(RECORDED DATA)
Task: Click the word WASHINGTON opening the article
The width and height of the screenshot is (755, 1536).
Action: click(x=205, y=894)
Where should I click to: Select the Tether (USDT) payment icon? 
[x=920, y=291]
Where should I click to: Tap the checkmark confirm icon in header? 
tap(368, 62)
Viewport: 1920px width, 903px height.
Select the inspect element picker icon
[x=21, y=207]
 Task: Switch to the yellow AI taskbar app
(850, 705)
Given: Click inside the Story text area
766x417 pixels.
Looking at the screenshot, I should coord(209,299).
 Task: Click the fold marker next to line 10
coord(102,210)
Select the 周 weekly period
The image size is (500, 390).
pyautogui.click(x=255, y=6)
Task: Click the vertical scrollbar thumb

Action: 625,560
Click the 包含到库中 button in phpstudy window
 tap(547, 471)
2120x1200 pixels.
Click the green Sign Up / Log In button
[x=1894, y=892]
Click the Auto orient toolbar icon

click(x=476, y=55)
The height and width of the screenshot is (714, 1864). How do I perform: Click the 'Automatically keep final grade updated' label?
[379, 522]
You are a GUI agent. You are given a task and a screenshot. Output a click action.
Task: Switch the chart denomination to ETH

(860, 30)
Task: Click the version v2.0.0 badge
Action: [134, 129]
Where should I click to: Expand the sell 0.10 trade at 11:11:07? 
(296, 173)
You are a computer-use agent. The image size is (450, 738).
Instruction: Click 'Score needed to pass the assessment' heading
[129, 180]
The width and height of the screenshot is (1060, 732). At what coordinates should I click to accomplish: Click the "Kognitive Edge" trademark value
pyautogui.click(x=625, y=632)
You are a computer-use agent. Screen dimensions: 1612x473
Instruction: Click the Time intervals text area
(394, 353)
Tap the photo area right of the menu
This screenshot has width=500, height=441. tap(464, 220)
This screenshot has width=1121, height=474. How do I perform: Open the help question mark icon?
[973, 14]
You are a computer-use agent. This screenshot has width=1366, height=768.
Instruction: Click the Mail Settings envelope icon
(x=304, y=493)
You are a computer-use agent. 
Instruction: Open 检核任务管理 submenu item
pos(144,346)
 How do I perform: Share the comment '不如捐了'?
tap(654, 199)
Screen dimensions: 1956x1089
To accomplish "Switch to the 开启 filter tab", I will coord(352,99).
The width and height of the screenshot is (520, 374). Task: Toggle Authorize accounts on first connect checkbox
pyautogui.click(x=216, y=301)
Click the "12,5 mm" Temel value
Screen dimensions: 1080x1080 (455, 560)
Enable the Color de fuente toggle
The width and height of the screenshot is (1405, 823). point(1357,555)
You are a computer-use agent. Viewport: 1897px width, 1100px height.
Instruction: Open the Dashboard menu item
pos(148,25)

(EXERCISE DIRECTIONS) List every line above that contains the word "area", copying each one in full.

(RESULT OF THE EXERCISE)
Given: Click inside the Story text area
Instruction: Click the Time intervals text area
Tap the photo area right of the menu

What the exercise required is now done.